Data extracted from a collection
════
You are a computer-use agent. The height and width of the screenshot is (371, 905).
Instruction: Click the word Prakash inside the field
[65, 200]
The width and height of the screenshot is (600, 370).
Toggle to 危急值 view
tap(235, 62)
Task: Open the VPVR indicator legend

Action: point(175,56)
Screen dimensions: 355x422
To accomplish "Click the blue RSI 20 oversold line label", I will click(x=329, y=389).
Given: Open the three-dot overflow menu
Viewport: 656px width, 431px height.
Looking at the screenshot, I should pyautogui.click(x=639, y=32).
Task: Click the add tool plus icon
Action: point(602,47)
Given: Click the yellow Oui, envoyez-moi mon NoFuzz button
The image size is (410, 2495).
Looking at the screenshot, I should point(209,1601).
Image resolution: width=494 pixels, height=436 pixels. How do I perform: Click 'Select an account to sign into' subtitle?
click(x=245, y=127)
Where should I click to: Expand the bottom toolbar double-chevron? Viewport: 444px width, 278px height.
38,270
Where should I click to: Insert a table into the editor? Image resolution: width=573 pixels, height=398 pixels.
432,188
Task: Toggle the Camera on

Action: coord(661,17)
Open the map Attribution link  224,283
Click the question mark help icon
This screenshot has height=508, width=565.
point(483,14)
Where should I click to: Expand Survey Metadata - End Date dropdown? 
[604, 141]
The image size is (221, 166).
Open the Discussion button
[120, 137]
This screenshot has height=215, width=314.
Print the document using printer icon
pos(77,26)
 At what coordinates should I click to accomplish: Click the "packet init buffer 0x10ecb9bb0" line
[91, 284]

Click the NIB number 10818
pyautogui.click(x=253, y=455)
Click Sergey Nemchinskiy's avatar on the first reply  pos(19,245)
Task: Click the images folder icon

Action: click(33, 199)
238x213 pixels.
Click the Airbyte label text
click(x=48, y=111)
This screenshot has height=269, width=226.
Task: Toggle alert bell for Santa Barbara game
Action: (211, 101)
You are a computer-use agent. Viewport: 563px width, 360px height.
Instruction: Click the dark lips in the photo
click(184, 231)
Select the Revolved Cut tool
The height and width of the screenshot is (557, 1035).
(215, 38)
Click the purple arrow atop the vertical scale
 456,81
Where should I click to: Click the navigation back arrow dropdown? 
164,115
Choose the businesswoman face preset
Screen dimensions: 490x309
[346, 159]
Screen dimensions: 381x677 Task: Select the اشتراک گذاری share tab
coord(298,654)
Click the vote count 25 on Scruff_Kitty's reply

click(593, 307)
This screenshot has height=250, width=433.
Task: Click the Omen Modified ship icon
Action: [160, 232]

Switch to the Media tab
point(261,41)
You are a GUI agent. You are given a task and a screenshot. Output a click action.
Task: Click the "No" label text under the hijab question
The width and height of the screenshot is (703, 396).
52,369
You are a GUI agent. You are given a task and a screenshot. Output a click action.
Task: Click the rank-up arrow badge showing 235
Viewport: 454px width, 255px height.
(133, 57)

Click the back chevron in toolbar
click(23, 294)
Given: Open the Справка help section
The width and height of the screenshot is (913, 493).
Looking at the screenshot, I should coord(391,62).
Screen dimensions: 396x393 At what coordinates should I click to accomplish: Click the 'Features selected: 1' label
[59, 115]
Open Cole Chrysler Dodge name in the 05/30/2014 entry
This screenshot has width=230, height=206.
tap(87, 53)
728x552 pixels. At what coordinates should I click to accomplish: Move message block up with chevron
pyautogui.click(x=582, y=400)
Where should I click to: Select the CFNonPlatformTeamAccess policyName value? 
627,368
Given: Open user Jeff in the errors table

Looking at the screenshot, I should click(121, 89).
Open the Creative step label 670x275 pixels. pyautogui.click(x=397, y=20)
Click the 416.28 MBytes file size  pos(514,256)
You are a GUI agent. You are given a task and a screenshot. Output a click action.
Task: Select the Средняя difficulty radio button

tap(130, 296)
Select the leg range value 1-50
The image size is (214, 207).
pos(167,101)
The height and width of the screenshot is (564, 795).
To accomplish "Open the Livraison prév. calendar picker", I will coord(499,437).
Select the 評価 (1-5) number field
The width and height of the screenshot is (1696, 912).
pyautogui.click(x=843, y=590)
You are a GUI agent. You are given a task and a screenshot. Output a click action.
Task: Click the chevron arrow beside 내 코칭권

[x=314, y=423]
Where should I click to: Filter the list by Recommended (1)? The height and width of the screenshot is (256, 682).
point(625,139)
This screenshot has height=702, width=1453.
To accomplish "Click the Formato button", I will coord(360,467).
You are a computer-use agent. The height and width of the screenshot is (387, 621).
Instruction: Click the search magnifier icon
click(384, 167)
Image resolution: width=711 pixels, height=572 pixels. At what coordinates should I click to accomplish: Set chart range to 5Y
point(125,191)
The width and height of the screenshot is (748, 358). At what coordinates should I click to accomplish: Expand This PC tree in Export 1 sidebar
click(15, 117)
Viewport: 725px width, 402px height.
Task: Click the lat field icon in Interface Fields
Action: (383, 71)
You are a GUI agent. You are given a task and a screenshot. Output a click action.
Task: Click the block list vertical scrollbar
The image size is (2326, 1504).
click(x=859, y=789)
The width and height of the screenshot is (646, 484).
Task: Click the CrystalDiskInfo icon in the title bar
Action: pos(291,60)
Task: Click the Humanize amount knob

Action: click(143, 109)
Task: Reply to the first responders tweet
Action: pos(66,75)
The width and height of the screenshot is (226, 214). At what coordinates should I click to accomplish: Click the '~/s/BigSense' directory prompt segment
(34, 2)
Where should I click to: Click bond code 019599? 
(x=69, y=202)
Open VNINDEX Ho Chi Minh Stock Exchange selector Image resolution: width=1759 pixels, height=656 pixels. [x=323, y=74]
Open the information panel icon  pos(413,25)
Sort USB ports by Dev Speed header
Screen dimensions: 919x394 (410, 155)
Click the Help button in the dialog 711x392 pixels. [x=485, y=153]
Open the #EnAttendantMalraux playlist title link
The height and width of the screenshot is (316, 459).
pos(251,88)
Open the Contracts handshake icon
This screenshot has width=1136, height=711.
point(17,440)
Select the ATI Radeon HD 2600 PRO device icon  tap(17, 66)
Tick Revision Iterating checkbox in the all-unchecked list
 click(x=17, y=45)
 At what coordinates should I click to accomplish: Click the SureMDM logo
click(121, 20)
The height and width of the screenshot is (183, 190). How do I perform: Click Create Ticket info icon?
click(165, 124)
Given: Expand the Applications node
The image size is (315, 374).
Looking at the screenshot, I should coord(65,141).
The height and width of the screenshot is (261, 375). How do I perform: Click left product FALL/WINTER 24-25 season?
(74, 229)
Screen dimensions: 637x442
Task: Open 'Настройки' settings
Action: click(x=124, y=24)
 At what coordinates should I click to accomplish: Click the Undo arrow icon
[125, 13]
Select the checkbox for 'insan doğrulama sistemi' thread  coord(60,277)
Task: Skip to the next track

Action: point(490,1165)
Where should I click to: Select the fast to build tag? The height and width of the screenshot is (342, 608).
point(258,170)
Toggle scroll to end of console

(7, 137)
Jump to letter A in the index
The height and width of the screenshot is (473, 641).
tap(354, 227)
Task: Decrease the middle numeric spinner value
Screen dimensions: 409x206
════
What the exercise asks
For each line of the entries that contains the word "question", make a copy.

Exercise answer
Click the question mark help icon
Task: Click the "No" label text under the hijab question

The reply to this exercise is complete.